▶ WHAT IS EXPECTED
In the thread about loading the guard value, explain why Jason Merrill suggests reversing the calls to build_atomic_load and get_guard_bits.

▶ EXTRACTED TEXT
** Begin **

On 22/05/15 15:28, Jason Merrill wrote:
On 05/22/2015 09:55 AM, David Edelsohn wrote:
On Fri, May 22, 2015 at 9:40 AM, Jason Merrill <[email protected]> wrote:
On 05/22/2015 07:23 AM, Ramana Radhakrishnan wrote:
+ /* Load the guard value only through an atomic acquire load. */
+ guard = build_atomic_load (guard, MEMMODEL_ACQUIRE);
+
/* Check to see if the GUARD is zero. */
guard = get_guard_bits (guard);
I wonder if these calls should be reversed, to express that we're only
trying to atomically load a byte (on non-ARM targets)?
That expresses the semantics more directly, but will that lead to less
efficient code on some RISC architectures?
I'm not sure. I would expect that the target would use a larger load
and mask it if that is better for performance, but I don't know.

** End **

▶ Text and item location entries

** Begin **

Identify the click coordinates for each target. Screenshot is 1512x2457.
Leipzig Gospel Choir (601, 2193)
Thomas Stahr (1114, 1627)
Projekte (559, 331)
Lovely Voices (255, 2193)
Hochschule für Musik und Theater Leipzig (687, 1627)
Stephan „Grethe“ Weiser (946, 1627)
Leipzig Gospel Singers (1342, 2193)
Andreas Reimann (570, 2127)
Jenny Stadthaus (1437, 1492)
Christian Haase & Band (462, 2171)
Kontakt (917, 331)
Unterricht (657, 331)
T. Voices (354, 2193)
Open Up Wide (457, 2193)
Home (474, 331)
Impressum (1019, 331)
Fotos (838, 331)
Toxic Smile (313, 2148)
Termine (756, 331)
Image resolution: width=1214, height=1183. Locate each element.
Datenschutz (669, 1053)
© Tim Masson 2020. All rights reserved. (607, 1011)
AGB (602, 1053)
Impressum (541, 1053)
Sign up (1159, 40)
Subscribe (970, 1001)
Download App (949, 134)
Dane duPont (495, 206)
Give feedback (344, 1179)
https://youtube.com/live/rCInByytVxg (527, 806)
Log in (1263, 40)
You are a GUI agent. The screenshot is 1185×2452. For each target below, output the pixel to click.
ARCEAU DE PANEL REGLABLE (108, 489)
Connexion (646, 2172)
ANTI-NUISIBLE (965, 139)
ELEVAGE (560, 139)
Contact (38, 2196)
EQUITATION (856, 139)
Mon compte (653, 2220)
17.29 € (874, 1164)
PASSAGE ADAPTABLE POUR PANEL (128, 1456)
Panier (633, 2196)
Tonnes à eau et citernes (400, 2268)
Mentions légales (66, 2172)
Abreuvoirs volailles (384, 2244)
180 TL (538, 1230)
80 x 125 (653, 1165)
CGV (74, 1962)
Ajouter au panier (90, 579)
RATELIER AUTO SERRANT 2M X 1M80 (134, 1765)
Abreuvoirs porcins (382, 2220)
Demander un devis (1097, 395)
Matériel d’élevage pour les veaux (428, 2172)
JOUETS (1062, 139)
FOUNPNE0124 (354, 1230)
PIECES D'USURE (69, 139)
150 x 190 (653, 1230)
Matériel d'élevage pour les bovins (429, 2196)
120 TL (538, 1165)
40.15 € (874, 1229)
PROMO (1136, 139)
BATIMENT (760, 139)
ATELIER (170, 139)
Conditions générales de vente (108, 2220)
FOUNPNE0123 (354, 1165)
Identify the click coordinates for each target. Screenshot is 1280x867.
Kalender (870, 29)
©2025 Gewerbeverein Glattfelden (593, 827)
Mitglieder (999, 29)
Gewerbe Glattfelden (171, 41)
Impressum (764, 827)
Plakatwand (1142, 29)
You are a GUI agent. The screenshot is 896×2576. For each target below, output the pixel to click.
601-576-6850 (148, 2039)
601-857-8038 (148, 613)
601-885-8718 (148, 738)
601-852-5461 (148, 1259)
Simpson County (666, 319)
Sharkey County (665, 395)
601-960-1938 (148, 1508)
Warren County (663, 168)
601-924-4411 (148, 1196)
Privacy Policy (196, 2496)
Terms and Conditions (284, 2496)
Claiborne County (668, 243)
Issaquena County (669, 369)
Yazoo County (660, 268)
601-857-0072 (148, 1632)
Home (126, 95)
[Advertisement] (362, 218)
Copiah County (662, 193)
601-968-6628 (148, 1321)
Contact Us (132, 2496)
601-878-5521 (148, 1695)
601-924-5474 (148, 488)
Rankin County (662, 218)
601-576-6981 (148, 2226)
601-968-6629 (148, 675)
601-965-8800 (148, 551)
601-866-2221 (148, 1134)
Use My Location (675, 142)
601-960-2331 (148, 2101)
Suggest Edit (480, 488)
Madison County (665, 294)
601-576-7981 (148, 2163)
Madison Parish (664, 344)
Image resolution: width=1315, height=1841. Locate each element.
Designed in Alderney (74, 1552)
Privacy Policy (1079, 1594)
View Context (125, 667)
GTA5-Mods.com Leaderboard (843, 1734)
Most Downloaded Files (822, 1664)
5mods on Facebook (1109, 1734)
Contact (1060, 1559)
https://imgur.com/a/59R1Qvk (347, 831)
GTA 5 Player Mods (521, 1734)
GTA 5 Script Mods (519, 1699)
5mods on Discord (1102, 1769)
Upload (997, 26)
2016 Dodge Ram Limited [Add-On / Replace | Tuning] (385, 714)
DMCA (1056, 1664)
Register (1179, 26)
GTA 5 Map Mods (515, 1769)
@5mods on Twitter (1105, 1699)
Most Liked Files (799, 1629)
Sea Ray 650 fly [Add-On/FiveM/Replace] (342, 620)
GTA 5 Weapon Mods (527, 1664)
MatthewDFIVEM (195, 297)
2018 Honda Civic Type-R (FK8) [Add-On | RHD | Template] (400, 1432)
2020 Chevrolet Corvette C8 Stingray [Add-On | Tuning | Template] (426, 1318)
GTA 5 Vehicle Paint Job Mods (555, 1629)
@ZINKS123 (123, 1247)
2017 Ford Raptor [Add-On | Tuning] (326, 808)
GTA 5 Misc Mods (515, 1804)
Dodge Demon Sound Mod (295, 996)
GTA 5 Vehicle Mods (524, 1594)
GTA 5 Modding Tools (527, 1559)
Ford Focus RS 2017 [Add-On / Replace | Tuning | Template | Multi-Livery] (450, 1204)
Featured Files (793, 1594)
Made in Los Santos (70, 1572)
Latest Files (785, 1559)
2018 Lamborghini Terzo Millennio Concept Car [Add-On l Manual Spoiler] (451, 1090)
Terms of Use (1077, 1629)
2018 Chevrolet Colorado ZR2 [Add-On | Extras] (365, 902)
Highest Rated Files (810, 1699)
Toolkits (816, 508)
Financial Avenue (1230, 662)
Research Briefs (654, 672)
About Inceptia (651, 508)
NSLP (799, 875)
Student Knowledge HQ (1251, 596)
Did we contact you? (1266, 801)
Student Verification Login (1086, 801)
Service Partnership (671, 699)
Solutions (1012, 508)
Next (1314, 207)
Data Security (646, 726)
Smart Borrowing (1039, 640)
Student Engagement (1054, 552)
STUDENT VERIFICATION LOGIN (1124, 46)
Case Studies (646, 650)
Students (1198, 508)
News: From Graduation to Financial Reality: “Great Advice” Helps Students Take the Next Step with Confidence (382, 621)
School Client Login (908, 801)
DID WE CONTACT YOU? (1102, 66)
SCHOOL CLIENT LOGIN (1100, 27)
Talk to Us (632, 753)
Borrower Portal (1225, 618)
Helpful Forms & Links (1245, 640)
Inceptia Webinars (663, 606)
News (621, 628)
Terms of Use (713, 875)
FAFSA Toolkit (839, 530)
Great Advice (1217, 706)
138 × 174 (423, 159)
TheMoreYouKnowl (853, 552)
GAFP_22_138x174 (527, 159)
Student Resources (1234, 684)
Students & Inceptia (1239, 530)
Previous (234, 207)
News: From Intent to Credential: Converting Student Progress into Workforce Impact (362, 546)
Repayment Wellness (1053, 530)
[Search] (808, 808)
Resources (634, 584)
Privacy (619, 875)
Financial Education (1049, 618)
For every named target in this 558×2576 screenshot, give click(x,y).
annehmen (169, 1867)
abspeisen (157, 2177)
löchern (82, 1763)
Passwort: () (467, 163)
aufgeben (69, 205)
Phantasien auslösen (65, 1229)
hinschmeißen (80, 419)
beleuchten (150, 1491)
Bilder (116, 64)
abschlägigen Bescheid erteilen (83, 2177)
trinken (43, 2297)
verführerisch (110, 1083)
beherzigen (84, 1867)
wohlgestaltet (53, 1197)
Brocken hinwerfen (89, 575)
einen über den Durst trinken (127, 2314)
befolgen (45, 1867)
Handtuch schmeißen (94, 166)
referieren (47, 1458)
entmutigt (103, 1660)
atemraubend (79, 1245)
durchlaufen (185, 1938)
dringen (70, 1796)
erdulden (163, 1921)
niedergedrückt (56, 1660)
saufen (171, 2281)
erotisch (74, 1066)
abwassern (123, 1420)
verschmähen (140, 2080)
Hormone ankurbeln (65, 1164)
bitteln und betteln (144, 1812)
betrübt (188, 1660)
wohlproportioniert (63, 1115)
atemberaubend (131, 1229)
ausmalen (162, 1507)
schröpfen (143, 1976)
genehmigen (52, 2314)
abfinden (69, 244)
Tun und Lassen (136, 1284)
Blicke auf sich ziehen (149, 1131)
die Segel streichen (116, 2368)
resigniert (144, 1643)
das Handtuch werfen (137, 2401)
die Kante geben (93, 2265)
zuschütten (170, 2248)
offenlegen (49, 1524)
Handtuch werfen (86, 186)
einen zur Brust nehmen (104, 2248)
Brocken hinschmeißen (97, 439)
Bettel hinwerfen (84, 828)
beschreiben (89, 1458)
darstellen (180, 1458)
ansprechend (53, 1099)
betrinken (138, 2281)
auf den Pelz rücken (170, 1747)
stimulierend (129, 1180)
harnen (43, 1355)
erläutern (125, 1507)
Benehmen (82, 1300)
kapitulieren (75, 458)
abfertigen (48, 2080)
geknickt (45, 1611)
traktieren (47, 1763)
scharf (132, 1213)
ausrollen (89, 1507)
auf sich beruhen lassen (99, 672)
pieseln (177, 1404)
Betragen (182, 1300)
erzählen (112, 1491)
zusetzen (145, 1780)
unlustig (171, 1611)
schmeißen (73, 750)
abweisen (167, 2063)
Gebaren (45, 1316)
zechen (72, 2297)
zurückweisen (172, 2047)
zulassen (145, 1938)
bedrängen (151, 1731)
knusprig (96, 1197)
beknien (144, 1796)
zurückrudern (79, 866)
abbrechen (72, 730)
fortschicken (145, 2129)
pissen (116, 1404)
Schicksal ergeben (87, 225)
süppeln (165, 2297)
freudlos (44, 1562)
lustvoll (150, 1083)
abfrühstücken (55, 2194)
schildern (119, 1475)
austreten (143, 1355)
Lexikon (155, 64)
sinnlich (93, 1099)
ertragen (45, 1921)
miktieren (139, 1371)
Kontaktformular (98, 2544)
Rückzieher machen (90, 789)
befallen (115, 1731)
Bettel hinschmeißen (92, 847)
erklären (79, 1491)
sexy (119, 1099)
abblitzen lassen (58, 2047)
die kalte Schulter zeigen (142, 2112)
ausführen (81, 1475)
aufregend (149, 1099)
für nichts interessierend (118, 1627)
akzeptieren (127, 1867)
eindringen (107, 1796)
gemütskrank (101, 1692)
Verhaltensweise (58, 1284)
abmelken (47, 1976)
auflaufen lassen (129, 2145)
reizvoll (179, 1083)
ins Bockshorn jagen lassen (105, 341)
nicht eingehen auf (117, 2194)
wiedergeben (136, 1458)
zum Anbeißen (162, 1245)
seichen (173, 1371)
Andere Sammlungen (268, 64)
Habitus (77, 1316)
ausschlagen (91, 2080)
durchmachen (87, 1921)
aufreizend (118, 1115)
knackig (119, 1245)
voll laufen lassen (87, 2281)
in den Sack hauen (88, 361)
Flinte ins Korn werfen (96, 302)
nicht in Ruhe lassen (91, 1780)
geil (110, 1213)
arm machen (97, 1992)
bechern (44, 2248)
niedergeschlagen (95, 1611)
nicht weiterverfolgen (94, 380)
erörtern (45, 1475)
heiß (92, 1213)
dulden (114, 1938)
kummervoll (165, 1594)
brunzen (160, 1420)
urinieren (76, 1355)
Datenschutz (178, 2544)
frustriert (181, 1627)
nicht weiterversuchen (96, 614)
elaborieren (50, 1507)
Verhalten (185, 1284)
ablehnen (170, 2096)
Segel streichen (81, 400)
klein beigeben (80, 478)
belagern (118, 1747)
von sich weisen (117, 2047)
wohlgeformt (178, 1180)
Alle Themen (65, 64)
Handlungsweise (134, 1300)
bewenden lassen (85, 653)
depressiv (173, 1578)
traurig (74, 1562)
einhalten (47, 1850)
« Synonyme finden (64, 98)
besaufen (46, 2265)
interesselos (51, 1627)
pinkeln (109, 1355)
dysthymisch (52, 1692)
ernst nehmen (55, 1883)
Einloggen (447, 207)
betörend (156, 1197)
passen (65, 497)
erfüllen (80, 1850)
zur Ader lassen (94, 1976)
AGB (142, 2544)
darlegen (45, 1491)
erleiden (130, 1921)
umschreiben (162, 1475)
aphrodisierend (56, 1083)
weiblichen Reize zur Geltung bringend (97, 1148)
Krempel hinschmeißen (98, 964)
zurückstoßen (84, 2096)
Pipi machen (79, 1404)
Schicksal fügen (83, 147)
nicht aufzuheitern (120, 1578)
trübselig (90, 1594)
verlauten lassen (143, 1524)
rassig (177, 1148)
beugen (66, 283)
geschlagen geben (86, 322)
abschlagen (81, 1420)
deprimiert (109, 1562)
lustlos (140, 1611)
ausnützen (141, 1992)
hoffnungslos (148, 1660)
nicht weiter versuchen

** End **

▶ RESPONSE TO THE EXERCISE
Reversing them would express that only a byte is being loaded atomically on non-ARM targets.